Now In Production and the Entrepreneur
“Graphic Design: Now in Production,” an ambitious American survey of Graphic Design in Contemporary Culture, includes an essay by co-chair Steven Heller on design entrepreneurship.
The exhibition curated by Ellen Lupton and Andrew Blauvelt, which launched at the Walker Art Center and will come to the Cooper Hewitt in June, focuses on the increased amount of designer created content, including thesis and post-thesis work by some of MFAD’s alumni.
From the catalog:
““Design Authorship” emerged during the late 1980s promising a counter-intuitive shift in graphic design practice from solely serving clients to actually being one’s own client. It seemed radical at first, but the Design Authorship movement, such as it was, never quite gave the proverbial asylum keys to the inmates. In truth, it was just the opposite. The term “design author” was transitional, easing the way for designers into the more provocative “Design Entrepreneur” movement.

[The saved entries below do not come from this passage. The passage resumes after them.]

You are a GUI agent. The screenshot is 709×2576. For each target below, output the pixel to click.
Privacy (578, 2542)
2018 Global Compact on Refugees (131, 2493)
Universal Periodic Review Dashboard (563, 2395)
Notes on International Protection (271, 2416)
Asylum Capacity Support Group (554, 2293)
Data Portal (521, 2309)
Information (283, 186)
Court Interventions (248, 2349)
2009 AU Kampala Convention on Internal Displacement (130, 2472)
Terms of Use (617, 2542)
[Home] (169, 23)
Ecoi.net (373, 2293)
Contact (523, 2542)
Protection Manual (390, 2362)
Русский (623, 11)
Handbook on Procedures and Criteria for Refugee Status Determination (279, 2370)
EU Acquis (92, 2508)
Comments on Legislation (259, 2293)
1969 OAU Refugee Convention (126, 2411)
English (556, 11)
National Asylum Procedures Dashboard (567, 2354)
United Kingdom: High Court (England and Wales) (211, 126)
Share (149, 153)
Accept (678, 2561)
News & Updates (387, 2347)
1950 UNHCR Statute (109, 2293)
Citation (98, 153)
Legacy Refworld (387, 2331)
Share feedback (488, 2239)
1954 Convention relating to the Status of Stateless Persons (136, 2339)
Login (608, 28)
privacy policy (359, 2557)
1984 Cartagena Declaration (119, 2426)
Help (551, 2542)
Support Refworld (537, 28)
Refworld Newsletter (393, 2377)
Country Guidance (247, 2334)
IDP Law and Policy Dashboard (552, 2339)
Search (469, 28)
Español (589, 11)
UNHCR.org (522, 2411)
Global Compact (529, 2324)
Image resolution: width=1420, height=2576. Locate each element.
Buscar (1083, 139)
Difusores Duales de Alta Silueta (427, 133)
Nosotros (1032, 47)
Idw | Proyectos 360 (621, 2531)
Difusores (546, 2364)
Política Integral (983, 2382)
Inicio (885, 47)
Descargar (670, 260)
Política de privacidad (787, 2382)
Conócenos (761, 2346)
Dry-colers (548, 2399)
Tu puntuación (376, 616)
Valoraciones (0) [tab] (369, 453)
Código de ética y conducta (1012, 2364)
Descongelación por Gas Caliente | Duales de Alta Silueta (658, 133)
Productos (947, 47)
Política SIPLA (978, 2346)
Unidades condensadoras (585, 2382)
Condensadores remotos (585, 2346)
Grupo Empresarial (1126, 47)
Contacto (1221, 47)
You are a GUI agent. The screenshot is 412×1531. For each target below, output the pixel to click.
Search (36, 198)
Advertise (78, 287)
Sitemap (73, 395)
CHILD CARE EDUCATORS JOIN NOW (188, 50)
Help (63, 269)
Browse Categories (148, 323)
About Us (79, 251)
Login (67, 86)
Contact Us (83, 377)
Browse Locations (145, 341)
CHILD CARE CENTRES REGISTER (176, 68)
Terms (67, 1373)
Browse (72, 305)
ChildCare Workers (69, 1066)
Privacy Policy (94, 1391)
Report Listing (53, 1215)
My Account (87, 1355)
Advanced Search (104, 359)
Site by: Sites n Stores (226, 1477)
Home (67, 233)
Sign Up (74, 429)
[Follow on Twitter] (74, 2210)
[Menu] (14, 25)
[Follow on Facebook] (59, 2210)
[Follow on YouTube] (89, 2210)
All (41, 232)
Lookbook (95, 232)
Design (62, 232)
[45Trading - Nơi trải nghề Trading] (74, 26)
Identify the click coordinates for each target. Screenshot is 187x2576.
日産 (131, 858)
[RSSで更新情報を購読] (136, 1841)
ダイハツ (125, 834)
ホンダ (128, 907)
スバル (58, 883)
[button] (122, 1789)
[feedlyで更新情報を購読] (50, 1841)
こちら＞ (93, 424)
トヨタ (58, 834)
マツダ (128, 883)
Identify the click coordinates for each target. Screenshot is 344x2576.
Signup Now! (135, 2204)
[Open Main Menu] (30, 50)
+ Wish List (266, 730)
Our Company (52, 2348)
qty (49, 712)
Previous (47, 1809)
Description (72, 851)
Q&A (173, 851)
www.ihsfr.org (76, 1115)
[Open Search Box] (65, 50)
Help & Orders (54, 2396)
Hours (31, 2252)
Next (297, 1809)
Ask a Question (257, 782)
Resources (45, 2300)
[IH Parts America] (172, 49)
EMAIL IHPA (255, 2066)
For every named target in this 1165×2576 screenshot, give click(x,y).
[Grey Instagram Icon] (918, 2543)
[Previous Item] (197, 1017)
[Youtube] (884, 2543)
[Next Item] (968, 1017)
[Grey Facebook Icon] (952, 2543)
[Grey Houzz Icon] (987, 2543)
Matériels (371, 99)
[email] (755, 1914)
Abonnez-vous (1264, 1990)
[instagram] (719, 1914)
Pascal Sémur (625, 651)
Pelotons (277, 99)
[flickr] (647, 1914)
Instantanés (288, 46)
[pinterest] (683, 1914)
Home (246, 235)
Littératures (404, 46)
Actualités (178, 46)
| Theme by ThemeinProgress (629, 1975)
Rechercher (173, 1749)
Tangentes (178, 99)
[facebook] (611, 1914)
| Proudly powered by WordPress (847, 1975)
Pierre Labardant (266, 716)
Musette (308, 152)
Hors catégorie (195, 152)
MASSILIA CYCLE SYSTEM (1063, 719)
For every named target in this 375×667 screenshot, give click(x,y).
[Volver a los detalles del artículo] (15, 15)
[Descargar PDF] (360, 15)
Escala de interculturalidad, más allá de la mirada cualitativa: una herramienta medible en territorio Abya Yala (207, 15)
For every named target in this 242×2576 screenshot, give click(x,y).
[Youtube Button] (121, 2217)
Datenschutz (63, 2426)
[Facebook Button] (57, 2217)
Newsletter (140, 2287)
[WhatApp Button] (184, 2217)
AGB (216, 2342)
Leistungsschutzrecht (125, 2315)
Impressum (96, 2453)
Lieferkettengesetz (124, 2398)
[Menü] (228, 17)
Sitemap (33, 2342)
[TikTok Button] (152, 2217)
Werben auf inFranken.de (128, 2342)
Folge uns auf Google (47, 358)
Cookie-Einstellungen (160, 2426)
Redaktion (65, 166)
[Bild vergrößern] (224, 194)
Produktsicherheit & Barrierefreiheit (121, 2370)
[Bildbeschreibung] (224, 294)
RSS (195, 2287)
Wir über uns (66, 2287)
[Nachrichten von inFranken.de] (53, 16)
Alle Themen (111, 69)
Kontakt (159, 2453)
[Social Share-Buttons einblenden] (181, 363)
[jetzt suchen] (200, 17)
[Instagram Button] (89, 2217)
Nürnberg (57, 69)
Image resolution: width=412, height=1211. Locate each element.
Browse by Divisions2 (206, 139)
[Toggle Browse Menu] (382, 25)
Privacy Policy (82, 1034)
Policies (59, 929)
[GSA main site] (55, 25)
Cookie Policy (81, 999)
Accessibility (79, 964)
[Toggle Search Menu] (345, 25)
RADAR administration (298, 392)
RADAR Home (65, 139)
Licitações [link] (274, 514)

Design authorship suggested a more intellectual, somewhat wishful design thinking – a dream that designers could command their own creative destinies. Design entrepreneurship, on the other hand, is a more demonstrative activity, moving beyond traditional service design into self-starting and self-sustaining design endeavors. The Design Entrepreneur movement allows designers to have greater responsibility as creators of their own marketable products. Consequently, design entrepreneurs are no longer merely serving business they are intimately engaged in their own businesses. This, of course, is a risky proposition – and many who have tried to be entrepreneurs judiciously keep their day jobs.”